Consider a Private College

Consider a Private College

July 17-22 is a significant week for Virginia as it commemorates Private Colleges Week. The state boasts a robust higher education system, with private 4-year institutions playing a crucial role. While public colleges in Virginia are renowned nationwide, private colleges excel in meeting the educational and professional needs of many Virginians, particularly those underrepresented in public institutions.

Private colleges are often associated with higher price tags compared to their public counterparts. However, financial aid and grant programs help make private colleges more accessible to low-income and underrepresented students. Nearly 50% of students enrolled in Virginia private colleges benefit from Pell Grants — a federal program that provides money to students from low-income households, which does not require repayment. As a staunch supporter of the Virginia Tuition Assistance Grant (TAG) program, I am pleased to highlight that qualified undergraduate students will have access to $5,000 per year. These grants amount to approximately $100M annually or 3.4% of the overall state general fund spent on higher education. If the approximately 19,000 TAG recipients were enrolled in public institutions, the cost to the Commonwealth would be considerably higher.

Private colleges are also actively working to address racial inequities in the education system. An impressive 69% of the student populations enrolled in 4-year private colleges come from underrepresented backgrounds, encompassing non-white US citizens and permanent residents, Pell Grant recipients, students over the age of 25, and individuals from localities with low rates of educational attainment. Notably, out of the 23 private colleges participating in Virginia Private College Week, two are Historically Black Colleges and Universities (HBCUs), and one, Marymount University in Northern Virginia, is the first in Virginia to be recognized as a Hispanic Serving Institution with student body at least 25% Hispanic.

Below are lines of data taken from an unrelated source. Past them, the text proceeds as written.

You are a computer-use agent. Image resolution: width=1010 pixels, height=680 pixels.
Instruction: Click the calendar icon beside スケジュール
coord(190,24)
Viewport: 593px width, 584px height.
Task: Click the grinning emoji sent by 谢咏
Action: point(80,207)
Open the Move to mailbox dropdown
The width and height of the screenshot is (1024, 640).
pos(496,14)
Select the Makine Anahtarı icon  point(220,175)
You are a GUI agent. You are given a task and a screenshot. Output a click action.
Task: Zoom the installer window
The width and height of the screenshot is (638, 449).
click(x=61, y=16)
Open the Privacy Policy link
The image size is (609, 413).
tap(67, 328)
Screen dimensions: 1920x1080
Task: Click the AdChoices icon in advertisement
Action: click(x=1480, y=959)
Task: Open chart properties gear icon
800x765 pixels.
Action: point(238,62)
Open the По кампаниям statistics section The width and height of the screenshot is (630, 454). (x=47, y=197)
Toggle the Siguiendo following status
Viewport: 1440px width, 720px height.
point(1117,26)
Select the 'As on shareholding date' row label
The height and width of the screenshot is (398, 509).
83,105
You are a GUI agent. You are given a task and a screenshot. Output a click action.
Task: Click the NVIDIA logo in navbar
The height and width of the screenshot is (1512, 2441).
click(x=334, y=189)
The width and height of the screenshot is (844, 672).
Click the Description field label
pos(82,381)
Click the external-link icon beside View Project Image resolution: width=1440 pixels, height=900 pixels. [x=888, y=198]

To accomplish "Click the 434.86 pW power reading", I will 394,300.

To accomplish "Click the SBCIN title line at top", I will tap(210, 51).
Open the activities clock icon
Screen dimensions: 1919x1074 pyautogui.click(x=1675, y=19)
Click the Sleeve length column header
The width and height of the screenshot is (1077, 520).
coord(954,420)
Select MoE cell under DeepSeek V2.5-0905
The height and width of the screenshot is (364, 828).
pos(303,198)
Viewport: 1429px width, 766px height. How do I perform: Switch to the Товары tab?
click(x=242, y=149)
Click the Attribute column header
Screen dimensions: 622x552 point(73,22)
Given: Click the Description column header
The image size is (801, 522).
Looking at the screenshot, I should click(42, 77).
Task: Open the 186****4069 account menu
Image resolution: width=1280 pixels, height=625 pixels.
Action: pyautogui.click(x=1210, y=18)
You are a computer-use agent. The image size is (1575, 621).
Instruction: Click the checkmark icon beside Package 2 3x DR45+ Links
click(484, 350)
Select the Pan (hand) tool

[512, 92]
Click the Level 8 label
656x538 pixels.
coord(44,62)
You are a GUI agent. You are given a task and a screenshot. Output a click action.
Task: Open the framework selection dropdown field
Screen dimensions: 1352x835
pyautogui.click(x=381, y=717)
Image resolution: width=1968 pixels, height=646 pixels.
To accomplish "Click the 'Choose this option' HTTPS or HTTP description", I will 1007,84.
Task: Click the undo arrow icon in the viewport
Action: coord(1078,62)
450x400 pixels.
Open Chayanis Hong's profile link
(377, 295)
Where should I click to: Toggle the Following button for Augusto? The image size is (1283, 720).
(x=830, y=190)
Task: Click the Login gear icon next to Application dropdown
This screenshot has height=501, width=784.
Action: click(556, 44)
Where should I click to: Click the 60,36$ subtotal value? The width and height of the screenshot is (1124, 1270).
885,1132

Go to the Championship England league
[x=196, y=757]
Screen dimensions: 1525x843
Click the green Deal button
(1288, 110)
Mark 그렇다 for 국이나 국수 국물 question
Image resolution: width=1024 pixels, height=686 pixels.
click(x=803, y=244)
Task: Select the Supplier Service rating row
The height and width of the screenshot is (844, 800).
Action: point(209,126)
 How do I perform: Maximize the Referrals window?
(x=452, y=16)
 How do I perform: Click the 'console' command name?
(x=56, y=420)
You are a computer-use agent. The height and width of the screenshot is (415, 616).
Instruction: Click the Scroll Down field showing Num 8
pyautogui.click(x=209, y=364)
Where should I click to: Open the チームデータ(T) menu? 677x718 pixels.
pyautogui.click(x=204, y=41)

Being private institutions, these colleges possess the flexibility and resources to effectively tackle economic and racial disparities in education. A Bachelor’s degree holds tremendous value for students as it expands their knowledge and enhances their job prospects. According to reports by the Bureau of Labor Statistics, individuals with a Bachelor’s degree earn significantly more per week than those with only a high school education. Private colleges play a pivotal role in assisting individuals from diverse backgrounds in reaping the benefits of higher education.

Beyond promoting equitable outcomes for historically marginalized and low-income individuals, Virginia’s private colleges contribute to society through their diverse degree programs. For example, private institutions account for about half of nursing degrees. They also offer various graduate programs, including a pharmacy school and osteopathic medical schools. These programs and their graduates are central to the health and economy of Virginia as a whole. As a Commonwealth, we greatly value the contributions that private colleges make to our society.

Private colleges are essential in meeting the educational and professional needs of Virginians, particularly those who are underrepresented in public institutions. I wholeheartedly encourage my constituents in high school, along with their families, as well as adults seeking to begin or continue their higher education, to actively participate in the upcoming Virginia Private Colleges Week. You will undoubtedly be pleasantly surprised by the diverse and high-quality educational opportunities available here in Virginia.